Review Price £349.90
If you've read our 2010 Awards or, more recently, the Christmas Netbook Buyers' Guide, you might remember that one of our winning choices was Dell's M101z (thanks in large part to its AMD Athlon Neo processor, which makes for a great, and usually more powerful, alternative to Intel's Atom). Thus we're quite excited to be looking at Lenovo's 11.6in ThinkPad X100e, which uses the same platform but costs far less - despite including a copy of Windows 7 Professional! Combined with the ThinkPad line's generally legendary build quality, premium finish and attention to detail (check out the ThinkPad X200t review for an example of what we mean), is this the ultimate budget ultraportable?

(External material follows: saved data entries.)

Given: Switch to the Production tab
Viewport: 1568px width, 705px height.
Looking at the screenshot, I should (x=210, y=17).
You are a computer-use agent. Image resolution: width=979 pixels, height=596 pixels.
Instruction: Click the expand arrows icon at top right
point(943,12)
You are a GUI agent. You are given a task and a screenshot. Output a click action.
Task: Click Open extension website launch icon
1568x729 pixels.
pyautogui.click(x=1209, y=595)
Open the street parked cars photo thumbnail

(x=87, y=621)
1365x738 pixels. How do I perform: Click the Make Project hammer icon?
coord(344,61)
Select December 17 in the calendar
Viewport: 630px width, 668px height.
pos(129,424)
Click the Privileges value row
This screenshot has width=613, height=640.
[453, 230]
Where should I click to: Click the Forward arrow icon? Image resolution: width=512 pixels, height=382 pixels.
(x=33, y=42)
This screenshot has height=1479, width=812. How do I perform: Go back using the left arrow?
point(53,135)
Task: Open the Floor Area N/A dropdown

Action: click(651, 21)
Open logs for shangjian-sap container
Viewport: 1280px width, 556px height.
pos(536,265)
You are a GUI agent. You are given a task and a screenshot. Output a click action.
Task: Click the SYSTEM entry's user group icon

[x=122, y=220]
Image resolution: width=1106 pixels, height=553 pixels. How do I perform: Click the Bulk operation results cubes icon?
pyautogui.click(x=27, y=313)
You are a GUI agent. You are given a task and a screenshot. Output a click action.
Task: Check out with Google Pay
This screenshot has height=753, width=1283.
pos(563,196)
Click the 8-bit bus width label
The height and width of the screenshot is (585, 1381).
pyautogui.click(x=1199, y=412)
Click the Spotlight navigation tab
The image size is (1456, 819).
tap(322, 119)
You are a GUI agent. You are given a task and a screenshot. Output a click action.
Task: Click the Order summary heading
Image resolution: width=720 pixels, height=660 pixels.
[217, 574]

Going by build, the answer is a resounding yes. The X100e certainly doesn't put the ThinkPad reputation to shame in this regard: finished in smooth semi-matt black plastic (aside from the screen's bezel, which is slightly textured) that doesn't mark or scratch easily, it's brick-like in its solidity. There is simply not a hint of flex or creak anywhere in its chassis, and it's been a very long time since we dealt with an affordable ultraportable (or indeed any laptop) we could say that of. About the only sub £400 competitor that springs to mind in this regard is Dell's rugged Latitude 2100, which is vastly inferior in every other regard. Another welcome ThinkPad feature is that the screen will fold so far back as to be almost flat.
Visually, the X100e's semi-matte black design (it's also available in "heatwave red" when buying direct from Lenovo) is almost identical to its siblings and predecessors, so if you're a fan you won't need convincing. Newcomers might find the red track-stick in the middle of the keyboard and rather prominent logo on the palm-rest slightly off-putting, but overall this Lenovo exudes understated class. It's a machine that means business and isn't afraid to show it.
Specifications-wise our 2876 configuration of the X100e is also excellent for the price (you can get other models with better specifications, but naturally these cost more). Starting off on the CPU front, we have a single-core Neo running at 1.6GHz. It's backed by 2GB of DDR2 RAM, keeping the 32-bit version of Windows 7 Professional running fairly smoothly.
Not only is this double the memory of most netbooks, but the OS is also a significant improvement over the Starter edition you'll find on the majority of rivals. Professional will handle up to 4GB of RAM (should you upgrade in the future) as well as allowing you to change the desktop background, and with an added 'XP mode' over Home Premium it maintains better backward compatibility. The hard drive is a fairly standard 250GB, 5,400rpm model.
When it comes to graphics, the X100e relies on the same integrated Radeon 3200 found in most Neo machines. While not exactly a powerful solution, it's a sight better than Intel's alternatives, and intense Full HD video playback is certainly no problem for this ThinkPad – a good thing considering it 1,366 x 768 screen gives you more detail than you get from most netbooks. However, 3D gaming won't be on the cards, with frame rates for our standard TrackMania Nations Forever test in the single digits.